Academic journal article German Quarterly

From Goethe to Gide: Feminism, Aesthetics and the French and German Literary Canon 1770-1936

Academic journal article German Quarterly

From Goethe to Gide: Feminism, Aesthetics and the French and German Literary Canon 1770-1936

Article excerpt

Orr, Mary, and Lesley Sharpe, eds. From Goethe to Gide: Feminism, Aesthetics and the French and German Literary Canon 1770-1936. Exeter: University of Exeter Press, 2005. 262 pp. $29.95 paperback.

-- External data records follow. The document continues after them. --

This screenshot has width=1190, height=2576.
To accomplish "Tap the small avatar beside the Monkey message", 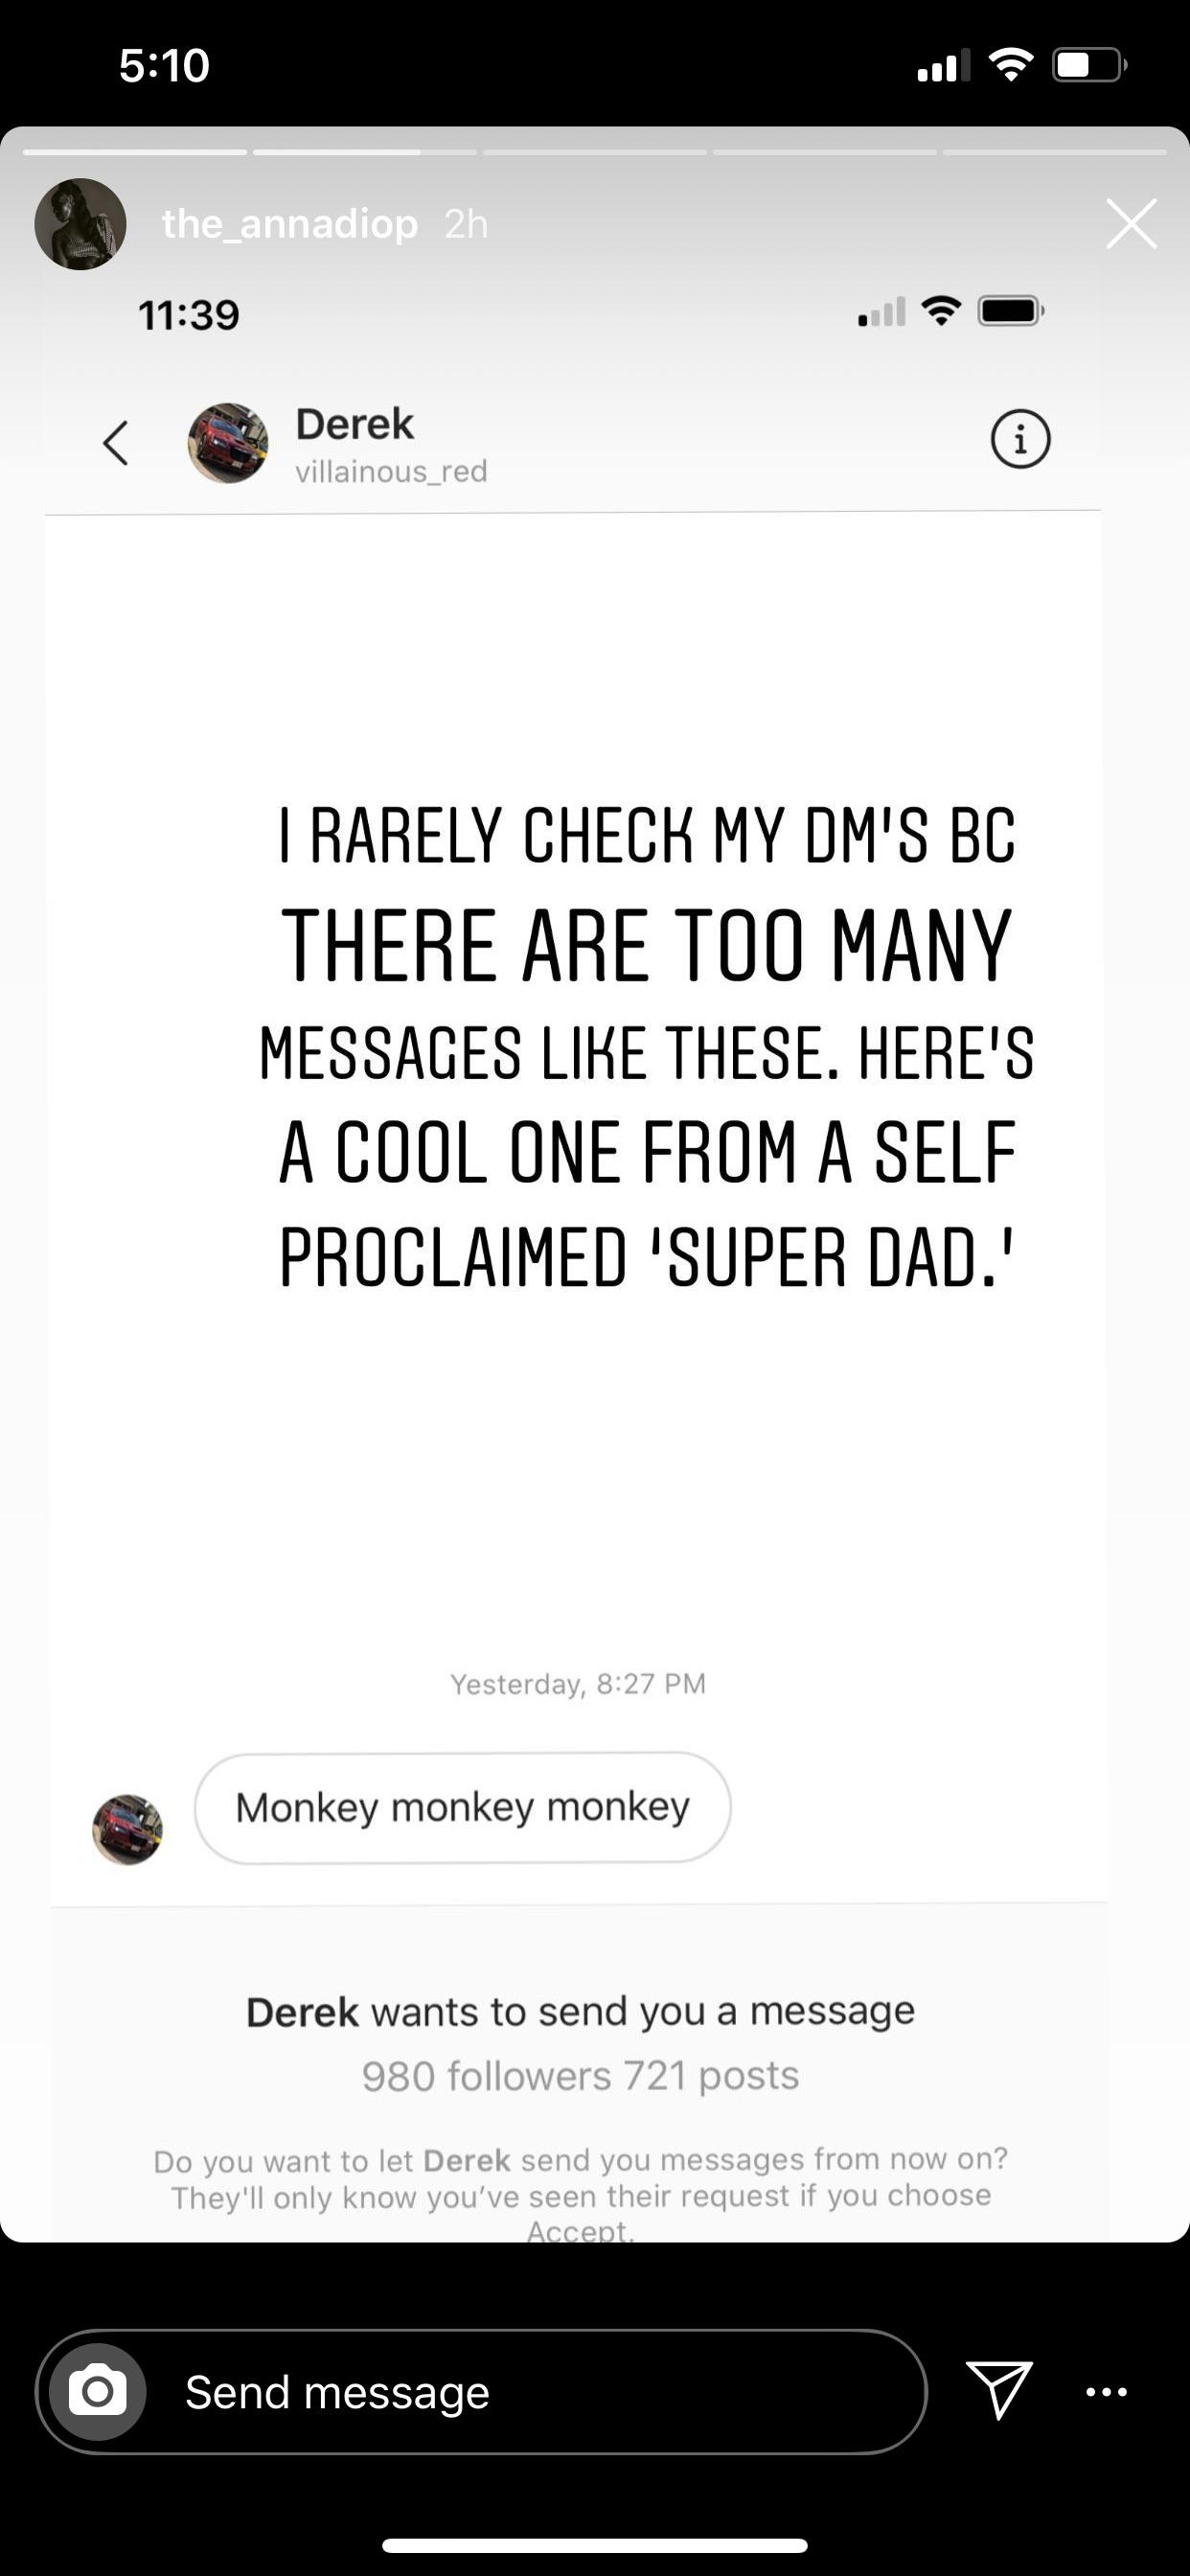I will [x=128, y=1829].
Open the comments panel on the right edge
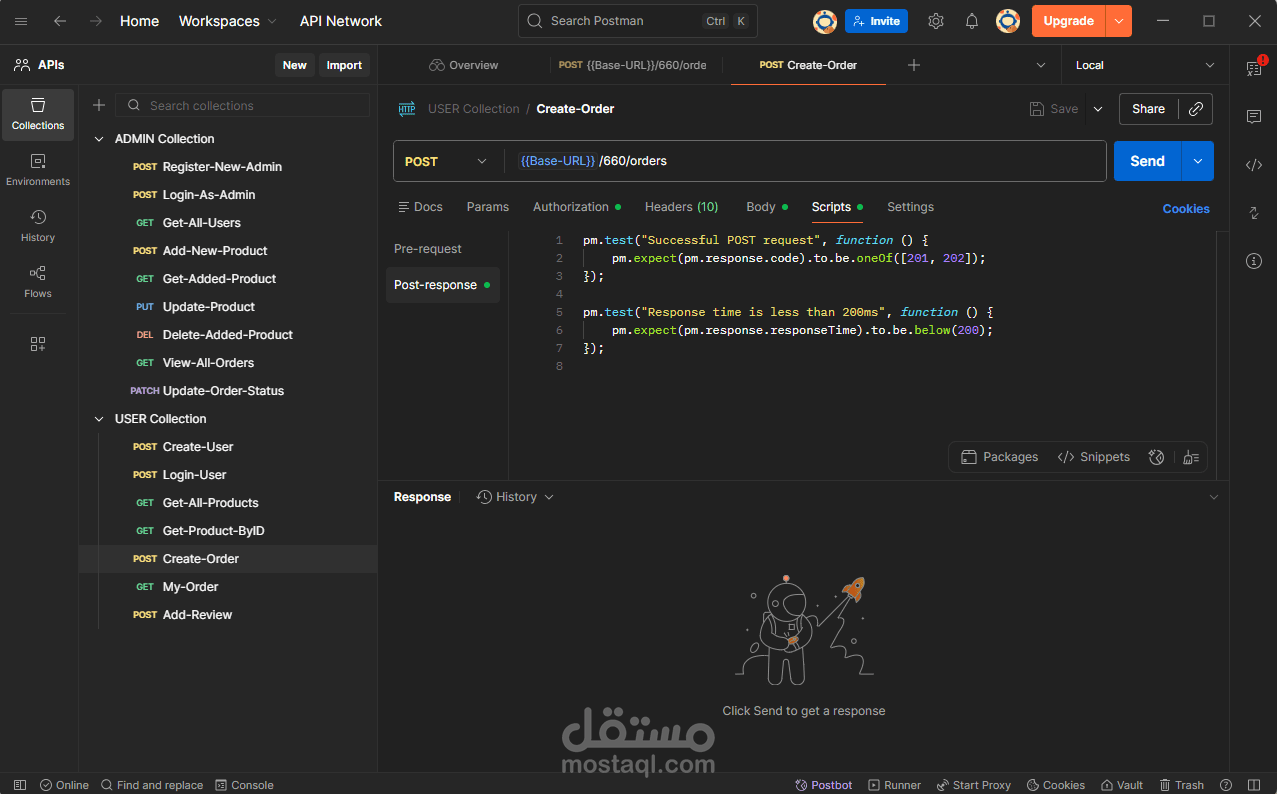The height and width of the screenshot is (794, 1277). (1254, 117)
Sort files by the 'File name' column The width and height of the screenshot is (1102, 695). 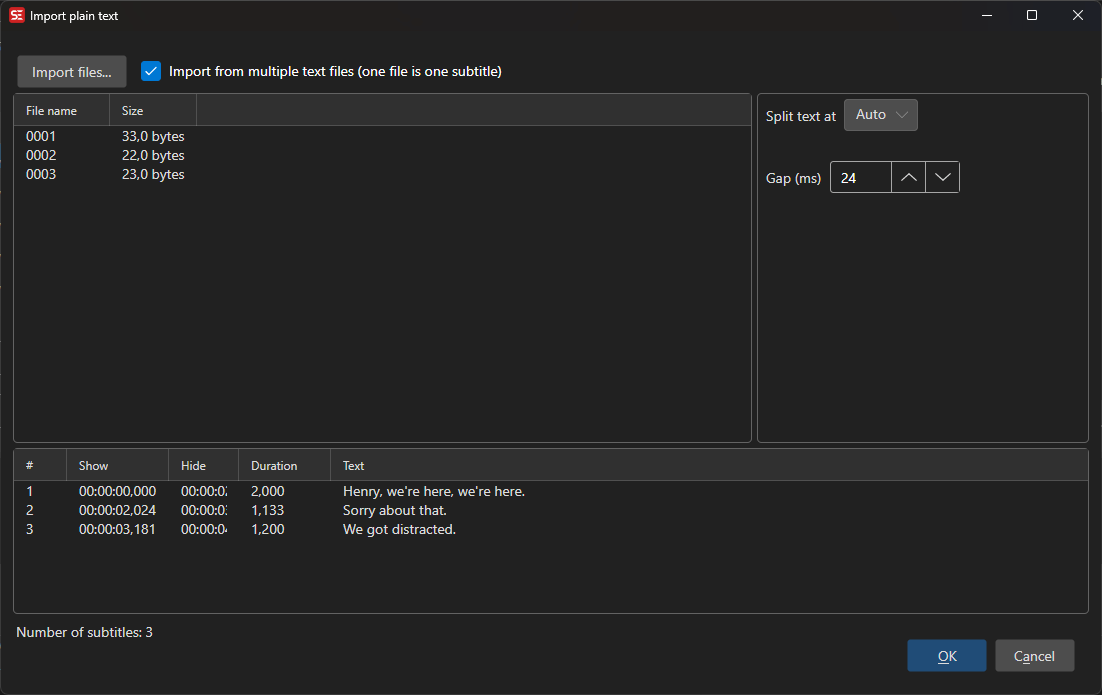(50, 110)
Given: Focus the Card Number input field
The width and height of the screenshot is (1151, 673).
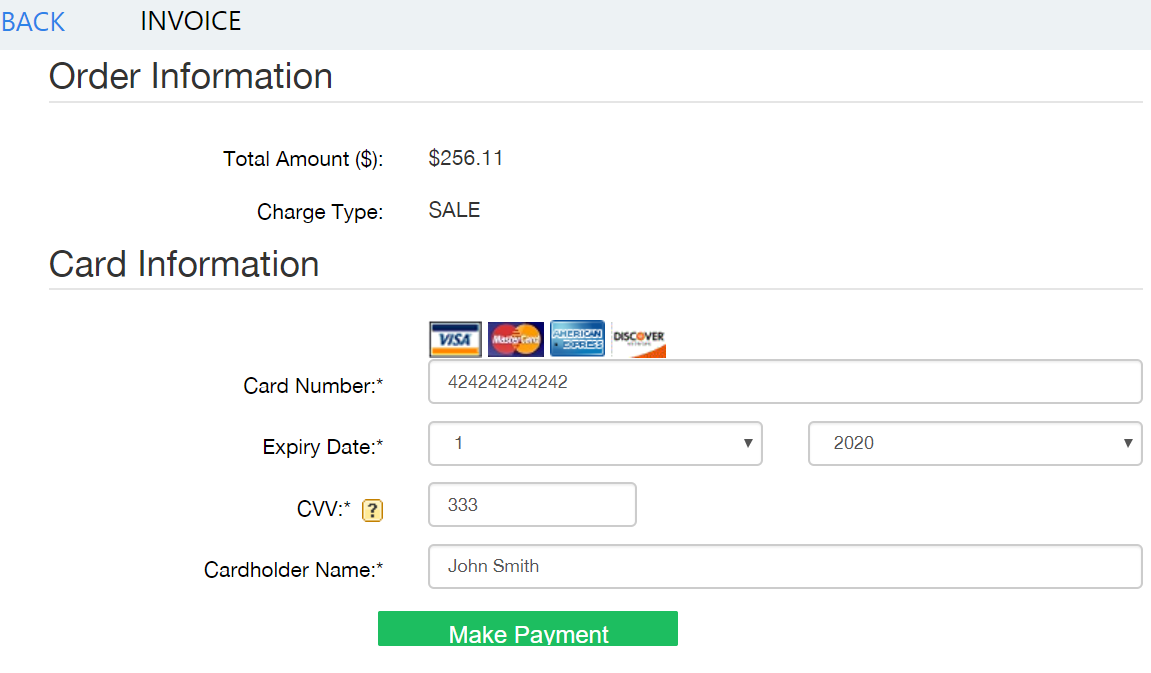Looking at the screenshot, I should pos(785,382).

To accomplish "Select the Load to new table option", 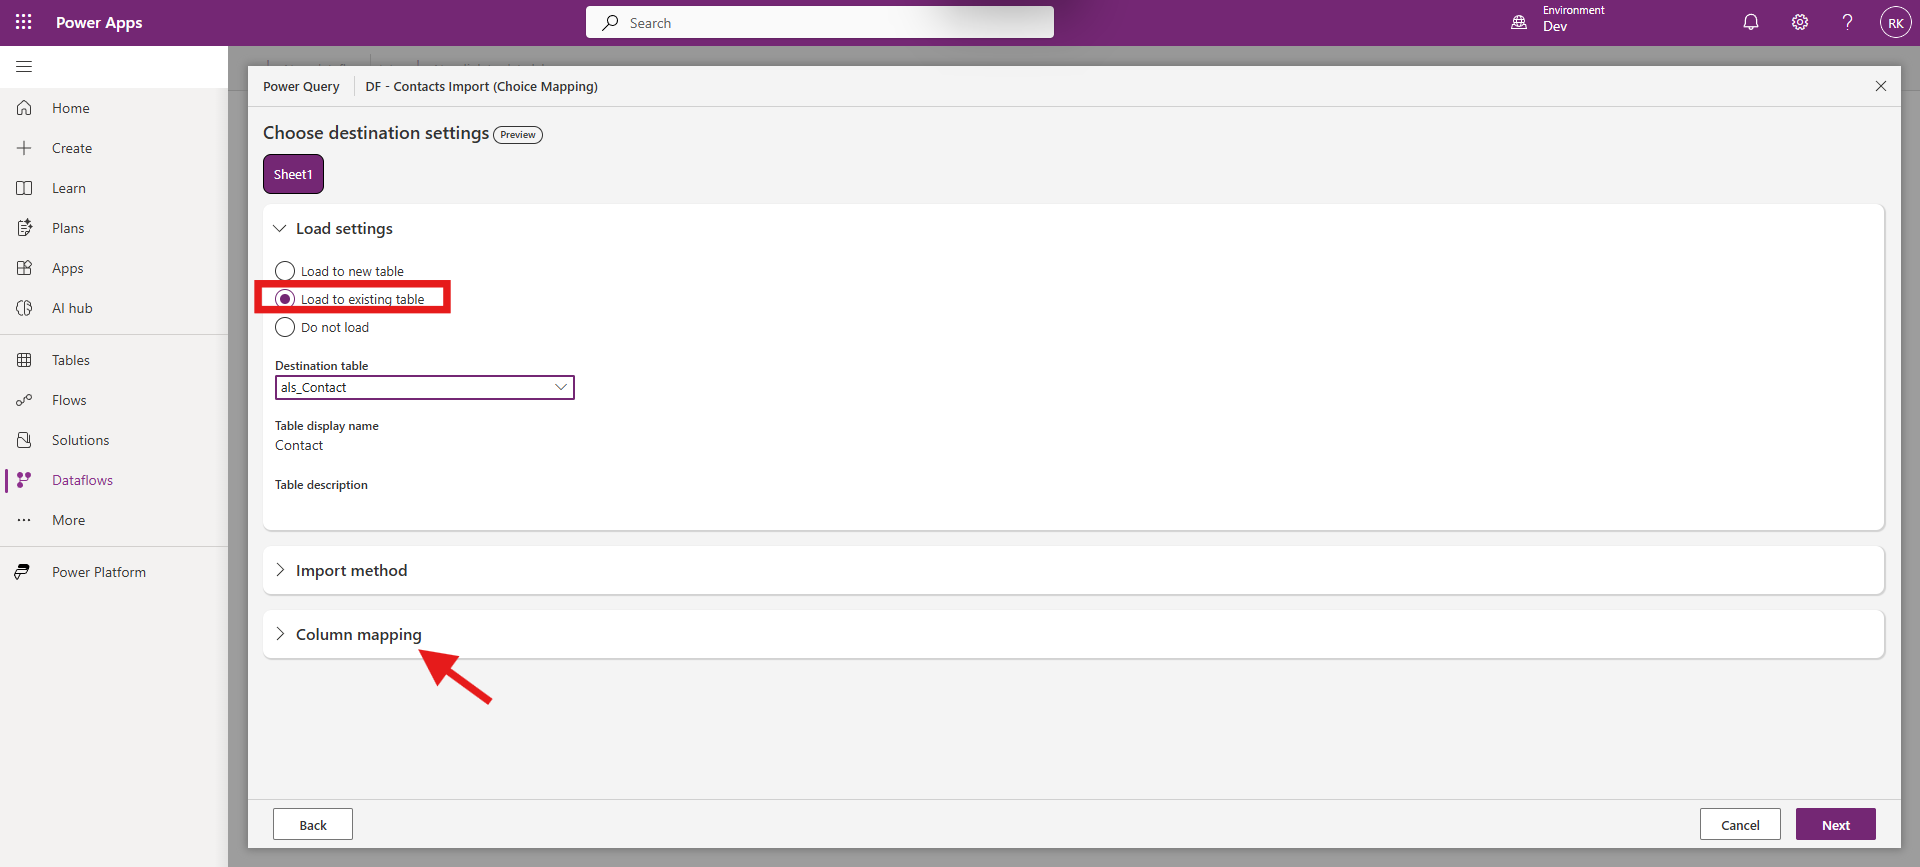I will tap(285, 271).
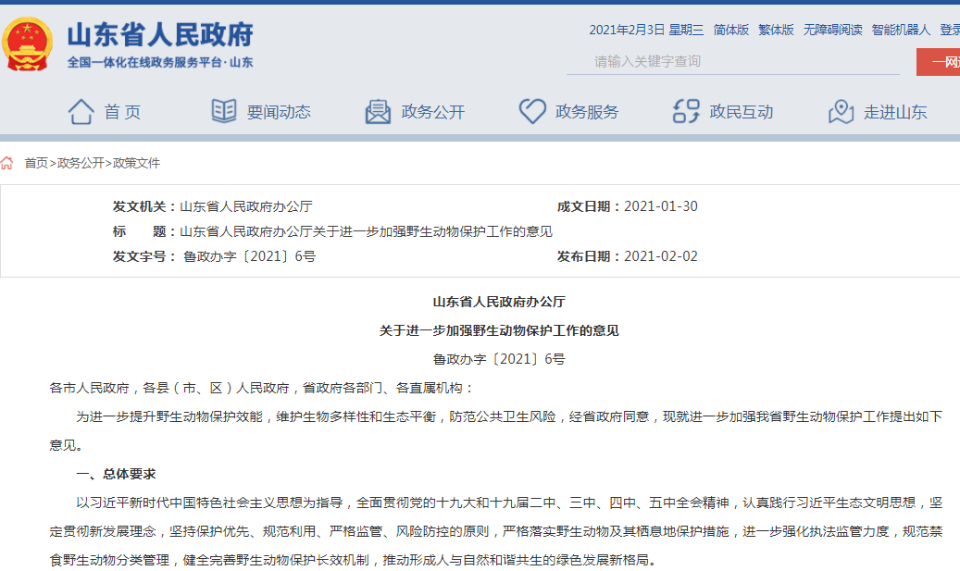The height and width of the screenshot is (571, 960).
Task: Click the 政民互动 interaction icon
Action: click(686, 112)
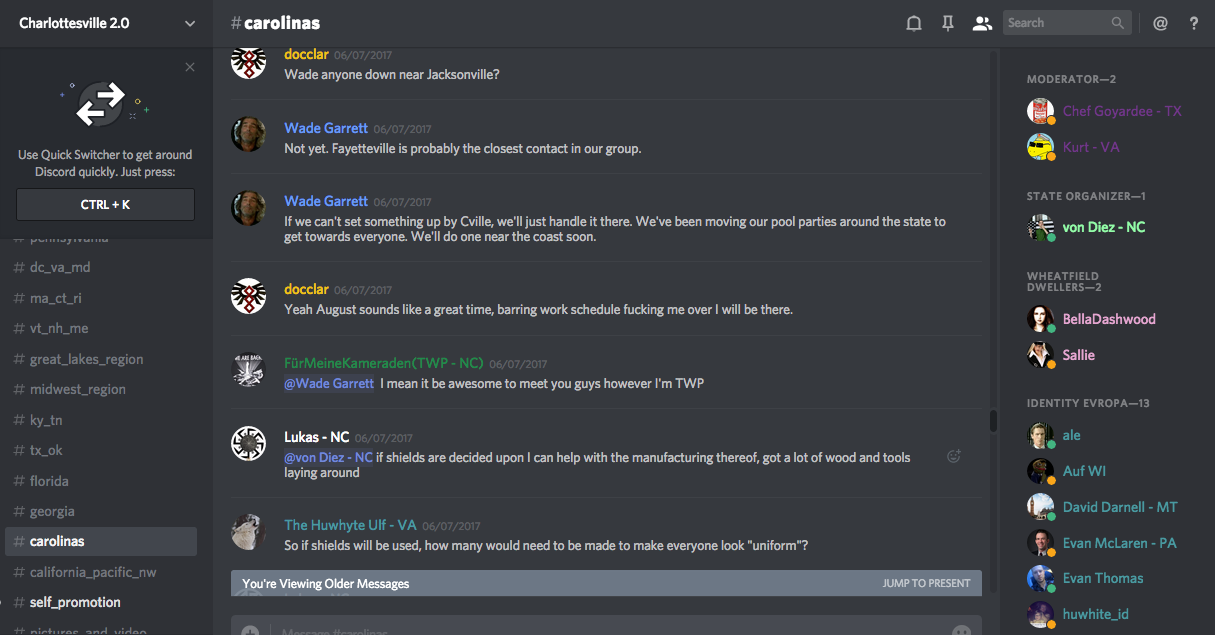Add reaction to Lukas - NC message

click(954, 456)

This volume of essays presents feminist approaches to works by canonical male authors writing in French and German from the late 18th through the early 20th century. The premise of the volume is that feminist criticism can shed new light on works by these authors and that the readings generated from such a project can, in turn, move feminist criticism in new directions. The contributions, from scholars working on both sides of the Atlantic, generally fulfill this promise. In the introduction, Lesley Sharpe notes that feminist approaches tend to be much more influential in the evaluation of female authors than of their male counterparts. Some of the male authors discussed in the volume have, however, received rather extensive treatment from feminists. I agree with the contributors, though, that scholarship on canonical authors can benefit from new approaches, including feminist theory and criticism. The volume's focus on aesthetics unifies the contributions, and the scholars demonstrate how the aesthetic and genre questions addressed by canonical male writers are related to historical developments in the definition of gender roles from the 18th through the 20th centuries. Mary Orr's Postscript summarizes some of the ways in which issues of gender are tied to aesthetics, genre categories, and literary movements such as Romanticism, Realism and Modernism.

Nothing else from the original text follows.